I was skeptical, so I got my burrito and left. A few weeks later, I read this on scene’s backstage “Chef, food-lover, ‘arepa’ master,” an interview with Ernesto:

“Q. Que es arepa? A. An arepa is a corn cake with mozzarella cheese, a little sugar, some butter. Delicious!”

Nononono. An arepa is NOT a corn cake. A cachapa is a corn cake (though what Ernesto sells is not a cachapa either). An arepa is the product of grilling or frying a circular piece of dough you have made by mixing hot water and corn flour (preferably Harina P.A.N., and no, this is not the same kind of corn flour Americans use to make corn bread).

You can add an egg if you want.
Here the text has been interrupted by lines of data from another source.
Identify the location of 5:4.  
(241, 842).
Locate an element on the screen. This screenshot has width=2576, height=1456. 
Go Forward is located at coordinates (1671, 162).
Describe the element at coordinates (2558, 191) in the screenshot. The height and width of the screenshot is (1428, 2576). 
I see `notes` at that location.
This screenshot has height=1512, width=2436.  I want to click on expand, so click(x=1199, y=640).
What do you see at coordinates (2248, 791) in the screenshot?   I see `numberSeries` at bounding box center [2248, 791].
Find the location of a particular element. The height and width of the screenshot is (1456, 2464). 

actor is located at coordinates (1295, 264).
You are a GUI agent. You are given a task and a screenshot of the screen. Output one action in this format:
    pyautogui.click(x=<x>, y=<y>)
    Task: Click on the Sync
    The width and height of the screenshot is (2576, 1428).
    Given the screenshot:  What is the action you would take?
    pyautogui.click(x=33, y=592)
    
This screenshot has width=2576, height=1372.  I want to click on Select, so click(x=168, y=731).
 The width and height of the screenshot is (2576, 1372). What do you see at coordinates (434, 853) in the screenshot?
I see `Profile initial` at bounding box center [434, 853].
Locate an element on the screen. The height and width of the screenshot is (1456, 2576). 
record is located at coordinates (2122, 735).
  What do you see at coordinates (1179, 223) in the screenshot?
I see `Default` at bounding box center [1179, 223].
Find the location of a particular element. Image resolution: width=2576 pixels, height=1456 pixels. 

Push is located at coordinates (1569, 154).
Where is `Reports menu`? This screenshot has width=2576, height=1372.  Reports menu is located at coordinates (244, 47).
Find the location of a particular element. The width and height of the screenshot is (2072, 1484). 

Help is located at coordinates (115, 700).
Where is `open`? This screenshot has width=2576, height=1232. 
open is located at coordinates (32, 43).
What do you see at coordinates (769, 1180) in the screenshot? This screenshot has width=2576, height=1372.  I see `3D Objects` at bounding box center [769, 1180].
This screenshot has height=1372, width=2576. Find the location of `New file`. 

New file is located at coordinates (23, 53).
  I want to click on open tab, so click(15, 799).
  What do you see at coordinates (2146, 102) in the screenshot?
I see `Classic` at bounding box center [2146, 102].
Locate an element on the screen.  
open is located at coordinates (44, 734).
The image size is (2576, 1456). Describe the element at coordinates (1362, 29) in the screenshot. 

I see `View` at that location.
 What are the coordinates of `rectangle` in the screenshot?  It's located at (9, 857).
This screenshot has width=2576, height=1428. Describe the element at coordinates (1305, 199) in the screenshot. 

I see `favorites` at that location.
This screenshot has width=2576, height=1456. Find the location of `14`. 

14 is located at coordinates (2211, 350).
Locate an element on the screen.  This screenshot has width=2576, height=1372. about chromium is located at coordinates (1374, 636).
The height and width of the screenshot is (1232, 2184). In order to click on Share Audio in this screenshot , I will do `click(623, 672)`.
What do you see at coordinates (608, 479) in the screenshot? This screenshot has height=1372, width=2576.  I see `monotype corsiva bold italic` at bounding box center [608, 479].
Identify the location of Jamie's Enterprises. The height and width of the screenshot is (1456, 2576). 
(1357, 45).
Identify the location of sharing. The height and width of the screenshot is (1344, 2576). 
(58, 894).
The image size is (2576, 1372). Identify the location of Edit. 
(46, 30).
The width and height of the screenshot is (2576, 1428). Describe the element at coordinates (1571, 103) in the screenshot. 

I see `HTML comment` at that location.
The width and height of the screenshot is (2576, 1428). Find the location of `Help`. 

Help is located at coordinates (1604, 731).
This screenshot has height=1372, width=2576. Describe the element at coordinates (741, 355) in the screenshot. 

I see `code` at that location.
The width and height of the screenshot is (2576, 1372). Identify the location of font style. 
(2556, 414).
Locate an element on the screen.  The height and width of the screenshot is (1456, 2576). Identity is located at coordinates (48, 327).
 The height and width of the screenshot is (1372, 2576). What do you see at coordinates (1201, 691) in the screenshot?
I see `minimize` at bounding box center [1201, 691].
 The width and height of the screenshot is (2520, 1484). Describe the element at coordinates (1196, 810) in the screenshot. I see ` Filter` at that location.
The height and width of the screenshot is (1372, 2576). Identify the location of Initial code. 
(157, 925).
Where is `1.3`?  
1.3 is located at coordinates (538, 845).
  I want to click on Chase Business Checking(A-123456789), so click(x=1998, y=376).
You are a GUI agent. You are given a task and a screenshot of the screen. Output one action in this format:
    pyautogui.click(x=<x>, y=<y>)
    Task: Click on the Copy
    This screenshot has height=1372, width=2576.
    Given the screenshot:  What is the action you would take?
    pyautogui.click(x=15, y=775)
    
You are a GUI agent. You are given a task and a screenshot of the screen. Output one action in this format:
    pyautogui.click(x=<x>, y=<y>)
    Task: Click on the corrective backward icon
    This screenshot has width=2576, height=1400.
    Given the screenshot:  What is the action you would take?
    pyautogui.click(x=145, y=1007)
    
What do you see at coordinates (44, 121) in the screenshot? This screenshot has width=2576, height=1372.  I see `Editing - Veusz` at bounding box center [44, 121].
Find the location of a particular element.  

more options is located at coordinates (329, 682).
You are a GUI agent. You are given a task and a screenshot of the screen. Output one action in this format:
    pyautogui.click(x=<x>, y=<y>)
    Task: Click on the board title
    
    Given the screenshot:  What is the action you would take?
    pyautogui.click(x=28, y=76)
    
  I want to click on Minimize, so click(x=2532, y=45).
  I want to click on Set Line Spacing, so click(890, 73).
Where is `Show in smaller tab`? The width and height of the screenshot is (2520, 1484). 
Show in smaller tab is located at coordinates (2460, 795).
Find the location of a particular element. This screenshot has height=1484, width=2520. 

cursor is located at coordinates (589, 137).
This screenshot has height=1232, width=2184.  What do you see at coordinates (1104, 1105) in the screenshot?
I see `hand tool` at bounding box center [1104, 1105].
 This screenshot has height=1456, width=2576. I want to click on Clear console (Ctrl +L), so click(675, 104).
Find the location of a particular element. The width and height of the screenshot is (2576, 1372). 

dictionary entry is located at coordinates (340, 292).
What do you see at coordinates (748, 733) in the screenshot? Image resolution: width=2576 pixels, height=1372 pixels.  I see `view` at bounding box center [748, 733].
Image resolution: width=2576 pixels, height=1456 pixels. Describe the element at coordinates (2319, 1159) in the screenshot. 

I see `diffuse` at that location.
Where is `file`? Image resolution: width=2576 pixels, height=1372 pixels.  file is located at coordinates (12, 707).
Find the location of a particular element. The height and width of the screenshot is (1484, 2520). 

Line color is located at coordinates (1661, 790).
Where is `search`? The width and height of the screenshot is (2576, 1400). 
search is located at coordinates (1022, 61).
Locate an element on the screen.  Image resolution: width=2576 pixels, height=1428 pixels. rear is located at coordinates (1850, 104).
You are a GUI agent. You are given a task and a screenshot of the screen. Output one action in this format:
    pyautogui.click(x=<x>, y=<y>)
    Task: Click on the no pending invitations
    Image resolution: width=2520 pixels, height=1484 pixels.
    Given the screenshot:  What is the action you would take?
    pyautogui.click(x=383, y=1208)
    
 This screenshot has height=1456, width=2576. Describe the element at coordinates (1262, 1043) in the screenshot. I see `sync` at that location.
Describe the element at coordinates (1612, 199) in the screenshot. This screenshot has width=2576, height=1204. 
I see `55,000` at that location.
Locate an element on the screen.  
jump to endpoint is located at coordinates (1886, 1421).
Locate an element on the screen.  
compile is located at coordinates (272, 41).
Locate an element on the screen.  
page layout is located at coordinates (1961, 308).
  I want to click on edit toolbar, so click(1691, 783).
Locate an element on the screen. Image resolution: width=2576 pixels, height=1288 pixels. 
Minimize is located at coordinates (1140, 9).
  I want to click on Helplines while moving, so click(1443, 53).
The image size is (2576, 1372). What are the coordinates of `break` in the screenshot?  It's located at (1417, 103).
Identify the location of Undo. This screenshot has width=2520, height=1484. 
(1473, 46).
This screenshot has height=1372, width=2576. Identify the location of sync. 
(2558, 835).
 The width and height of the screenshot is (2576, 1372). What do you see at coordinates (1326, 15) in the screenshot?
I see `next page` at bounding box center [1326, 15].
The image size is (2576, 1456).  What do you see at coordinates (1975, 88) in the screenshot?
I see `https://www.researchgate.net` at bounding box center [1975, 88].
Some people add a little parmesan cheese. It’s not that complicated, really. Then you grill/fry, cut open like a bagel — but not all the way! The bottom can’t be divided into two, because that’s where all the (sometimes dripping) filling is going to rest.

The classic is some kind of cheese and ham. The next level is adding vegetables. The step after that is adding things that require cooking beforehand — chicken, pulled pork, etc. The next, next step is putting all three steps together in an arepa with cheese, vegetables and some sort of cooked meat. Then again, some people just fill their arepas with quail eggs and ketchup.

So, what is Ernesto selling if not arepas? Easy, corn cakes that are not cachapas. Imagine a small, super-fatty pancake made of expired corn flour. It tastes good, but it looks weird. Then imagine this pseudoarepa below a pile of vegetables, in what only resembles pico de gallo sauce that’s gone cra-zay. But wait, there’s something else in the pile. According to Ernesto, it should be fish.

People love the “fish arepa,” apparently. I have never tried it. Know why? Because Ernesto does not know the “secret to the perfect arepa” and he’s not the “arepa master.”

Or: shut up, scene: the first arepa has yet to be sold at Ay Salsa!